## Text provided

Out-of-distribution (OOD) detection and OOD generalization are widely studied in deep learning, yet their relationship remains poorly understood. We empirically show that the degree of Neural Collapse (NC) in a network layer is inversely related with these objectives: stronger NC improves OOD detection but hurts generalization, while weaker NC does the opposite. This trade-off suggests that a single feature space cannot simultaneously achieve both tasks. To address this, we develop a theoretical framework linking NC to these objectives and propose a method to control NC across layers using entropy regularization for OOD generalization and a fixed Simplex ETF projector for OOD detection.

Continual learning systems must efficiently learn new concepts while preserving prior knowledge. However, randomly initializing classifier weights for new categories causes instability and high initial loss, requiring prolonged training. Inspired by neural collapse, we propose a data-driven weight initialization strategy using a least-square analytical solution, aligning weights with learned features. This reduces loss spikes and accelerates adaptation.

## Exercise aim
Copy the two neural collapse abstracts above in full, word for word.

## The data
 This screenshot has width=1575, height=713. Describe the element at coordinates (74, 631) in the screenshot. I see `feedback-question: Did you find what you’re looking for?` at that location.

## Reply to the task
Out-of-distribution (OOD) detection and OOD generalization are widely studied in deep learning, yet their relationship remains poorly understood. We empirically show that the degree of Neural Collapse (NC) in a network layer is inversely related with these objectives: stronger NC improves OOD detection but hurts generalization, while weaker NC does the opposite. This trade-off suggests that a single feature space cannot simultaneously achieve both tasks. To address this, we develop a theoretical framework linking NC to these objectives and propose a method to control NC across layers using entropy regularization for OOD generalization and a fixed Simplex ETF projector for OOD detection.

Continual learning systems must efficiently learn new concepts while preserving prior knowledge. However, randomly initializing classifier weights for new categories causes instability and high initial loss, requiring prolonged training. Inspired by neural collapse, we propose a data-driven weight initialization strategy using a least-square analytical solution, aligning weights with learned features. This reduces loss spikes and accelerates adaptation.